Texte fourni:
┌──
Référence : Jean-Claude Carrière, Le vin bourru, éditions Plon, 305 pages, mars 2000
Jean-Claude Carrière et sa fille Kiara
« Le vin bourru, c'est en quelque sorte un vin nouveau « qui se protège un moment encore, contre les agressions du monde. »
Dans cette autobiographie intitulée Le Vin bourru, Jean-Claude Carrière, scénariste reconnu [1], féru d’astrophysique et de bouddhisme [2] et auteur de la Controverse de Valladolid raconte son enfance et nous entraîne dans son village de Colombières-sur-Orb dans l'Hérault de 1931 à 1945.
Il nous confie qu’écrire sur son enfance est encore plus difficile qu’écrire sur le bouddhisme ou la physique nucléaire, comme il l’avait fait auparavant. « Là, écrit-il, il faut passer à travers soi. C'est très dur d'être l'ethnologue de soi-même. Je voulais adopter un regard éloigné sur mes jeunes années. Mais comment? C'est supposer que soi n'est pas soi.»
Luis Buñuel et Jean-Claude Carrière en 1969
C’est à l’occasion d’une visite d’un éco-musée, « un faux village, village reconstitué qui se voit un peu partout en Europe » dit-il, que lui revient son enfance. C’est aussi à travers de simples objets de la vie courante qu’il retrouve ce qui avait composé son enfance, l’atmosphère particulière régnant à une époque révolue.
Il se souvient de ce vin bourru, le premier vin que l'on goûtait, au début du mois de novembre. Un vin pas encore arrivé totalement à maturité qui, un peu comme le Beaujolais nouveau, gardait une pointe d’âcreté, « une bourre », qui renfermait quelque chose d'inachevé.
Il se souvient avec une certaine nostalgie de toutes ces choses inutiles qu’on a pu lui fourrer dans le crane car dit-il, « né dans une culture, j'ai vécu dans une autre. » D’où un questionnement sur ce qui nous construit, fait ce que nous sommes, un "en-devenir", autant d’éléments qui serviront de marqueurs pour indiquer les chemins de l’avenir.
└──
Éléments stockés
┌──
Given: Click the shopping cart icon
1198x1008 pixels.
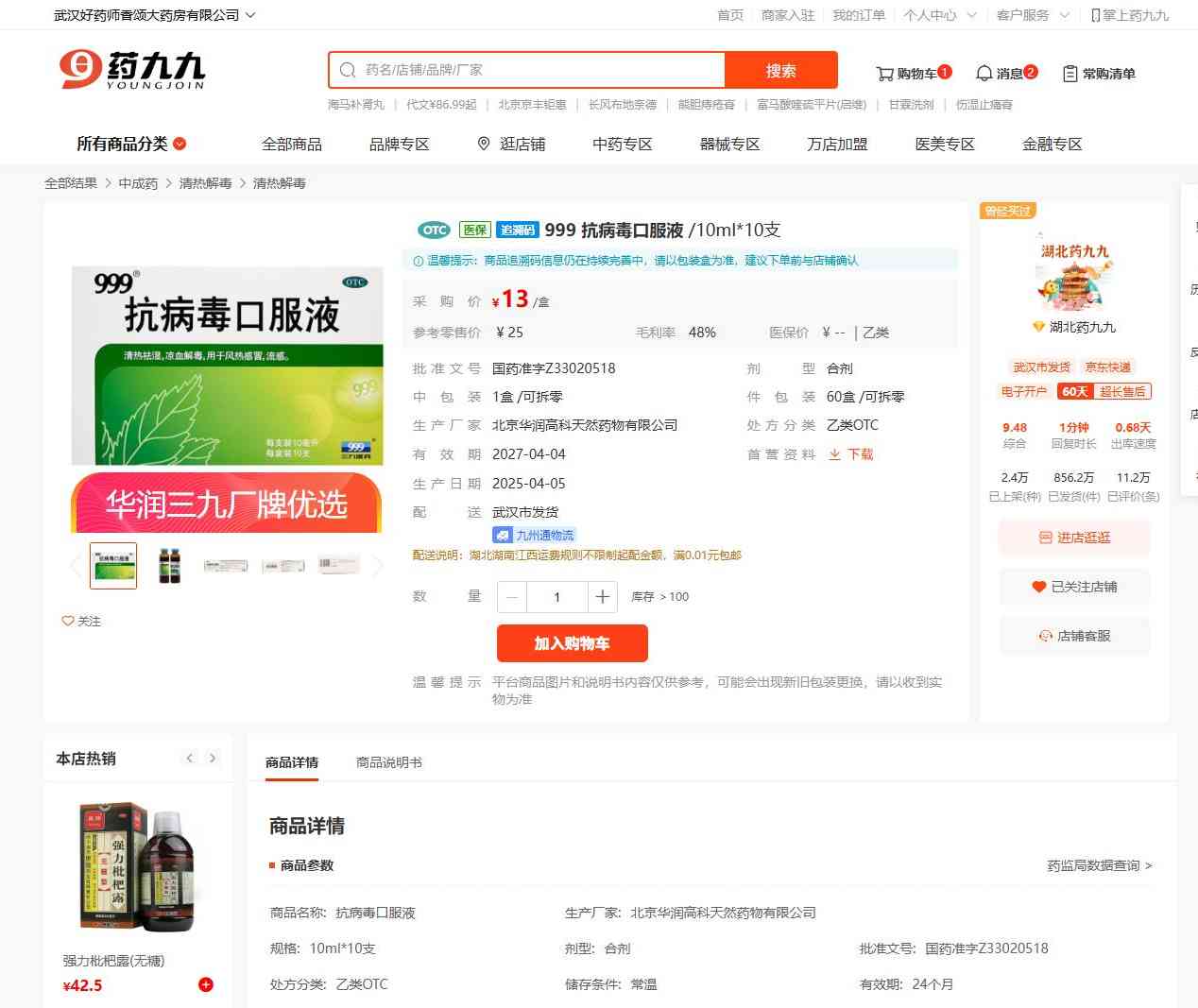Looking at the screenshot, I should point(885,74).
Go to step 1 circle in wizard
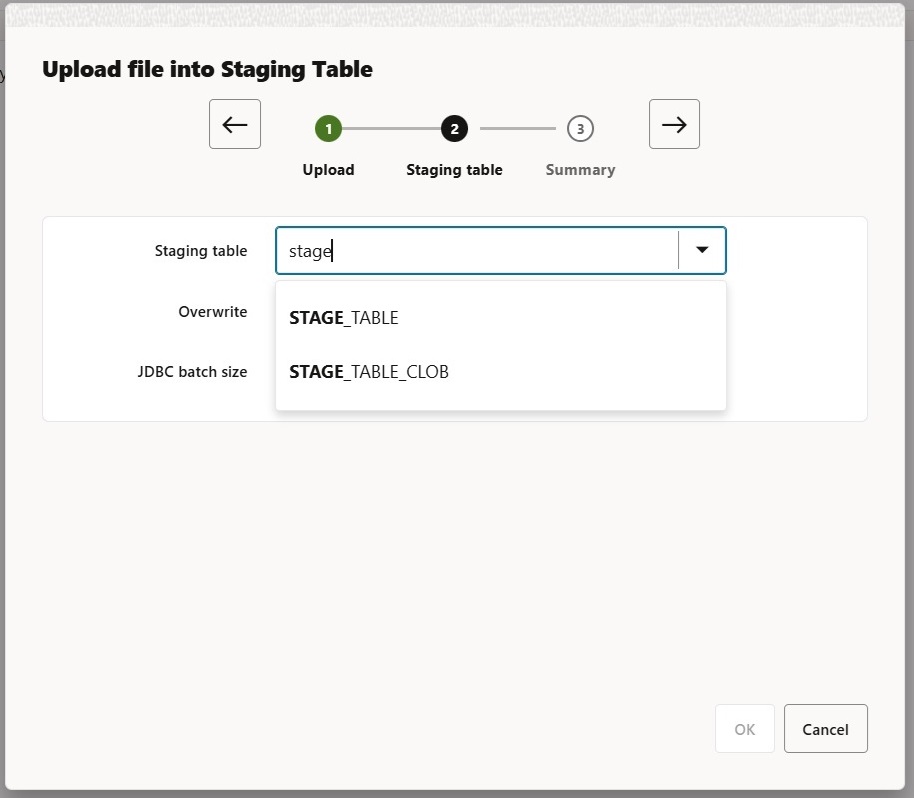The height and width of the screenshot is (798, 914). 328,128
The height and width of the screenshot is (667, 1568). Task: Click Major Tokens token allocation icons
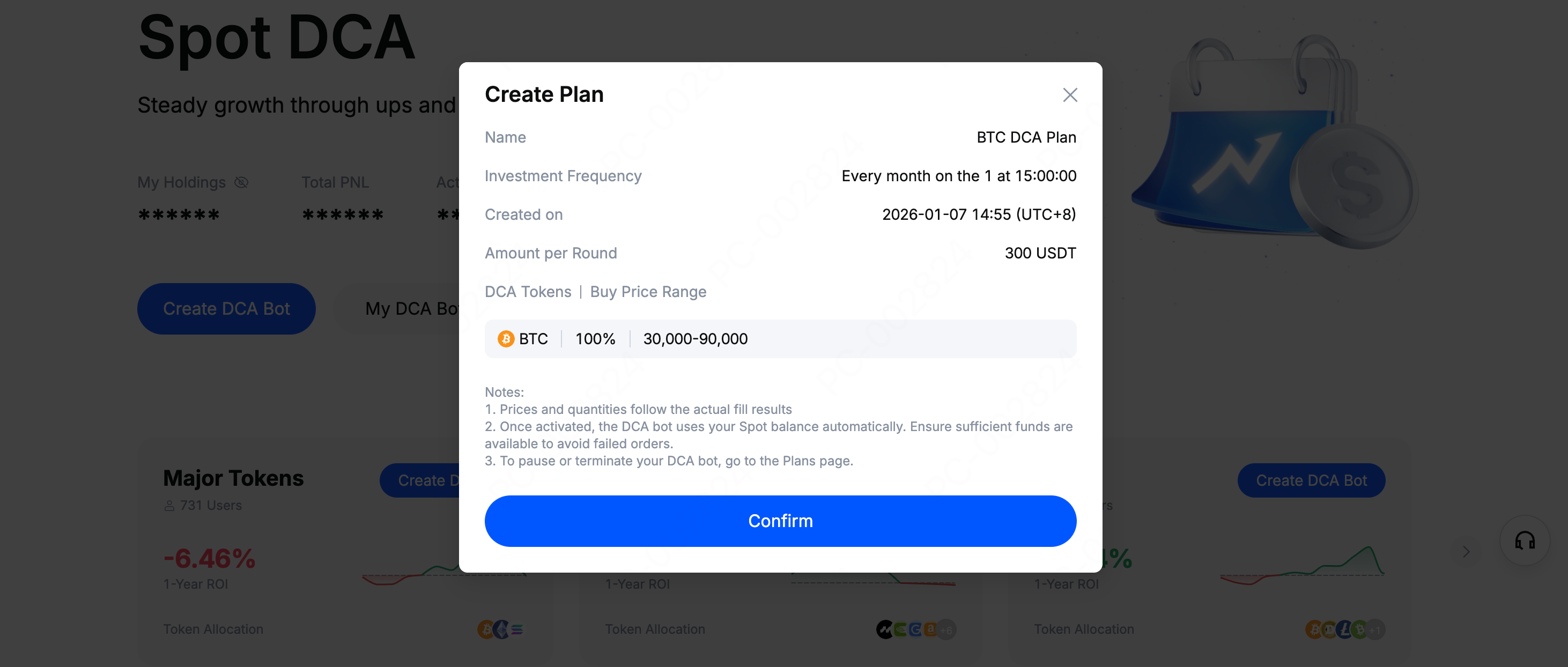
└──
Tâches demandées:
A: Mettez à jour un passage du texte sur Le Vin bourru : commencez aux mots « Il nous confie », arrêtez-vous après « une époque révolue. » et remplacez « éco-musée » par « musée de plein air ».
B: Citez toutes les personnes nommées dans le texte sur Le Vin bourru.
C: Poursuivez le texte sur Le Vin bourru à partir de sa dernière phrase.
Vous pouvez vous passer des données pour ce travail.

Ensemble des réponses:
A:
Il nous confie qu’écrire sur son enfance est encore plus difficile qu’écrire sur le bouddhisme ou la physique nucléaire, comme il l’avait fait auparavant. « Là, écrit-il, il faut passer à travers soi. C'est très dur d'être l'ethnologue de soi-même. Je voulais adopter un regard éloigné sur mes jeunes années. Mais comment? C'est supposer que soi n'est pas soi.»
Luis Buñuel et Jean-Claude Carrière en 1969
C’est à l’occasion d’une visite d’un musée de plein air, « un faux village, village reconstitué qui se voit un peu partout en Europe » dit-il, que lui revient son enfance. C’est aussi à travers de simples objets de la vie courante qu’il retrouve ce qui avait composé son enfance, l’atmosphère particulière régnant à une époque révolue.

B: Jean-Claude Carrière, Kiara, Luis Buñuel

C:
Jean-Claude Carrière avec sa femme Nahal Tajadod et sa fille Kiara en 2017
Il aborde avec un réalisme pointilleux la vie d’une société villageoise, village ordinaire du Midi viticole centré sur les années 30, un écosystème en soi, plus complexe qu’il n’y paraît, aujourd'hui disparu. « Avant tout, explique-t-il, je voulais être objectif: ne pas cacher mes émotions, mais ne pas les provoquer. Il me fallait reconstituer les faits, puis les classer. Car l'enfance n'a pas d'ordre, elle est désordonnée, polythéiste, protégée. »
Il se demande alors si sa démarche allait intéresser de futurs lecteurs. Il se réfère à son roman Le retour de Martin Guerre, qui a connu un succès international même son thème principal était centré sur l’identité réel d'un homme peut-être disparu depuis longtemps.
Avec Philippe Torreton
Jean-Claude Carrière s’est donc orienté vers une écriture directe et sans fioritures qui refuse tout romantisme pour rejoindre la vérité profonde de son village. Il y aborde tous les sujets de la vie quotidienne, que ce soit les institutions comme la famille, l'église et l'école, l’alimentation comme l'eau et le vin, la cueillette et la pêche, le spirituel comme la mort, la lecture, le sexe, les difficultés liées la guerre ou à la gestion des déchets…
Ce qui ne l’empêche nullement de se référer au présent même si selon lui « le territoire de l’enfance est perdu, » servant seulement à comparer l’enfant à l’homme qu’il est devenu.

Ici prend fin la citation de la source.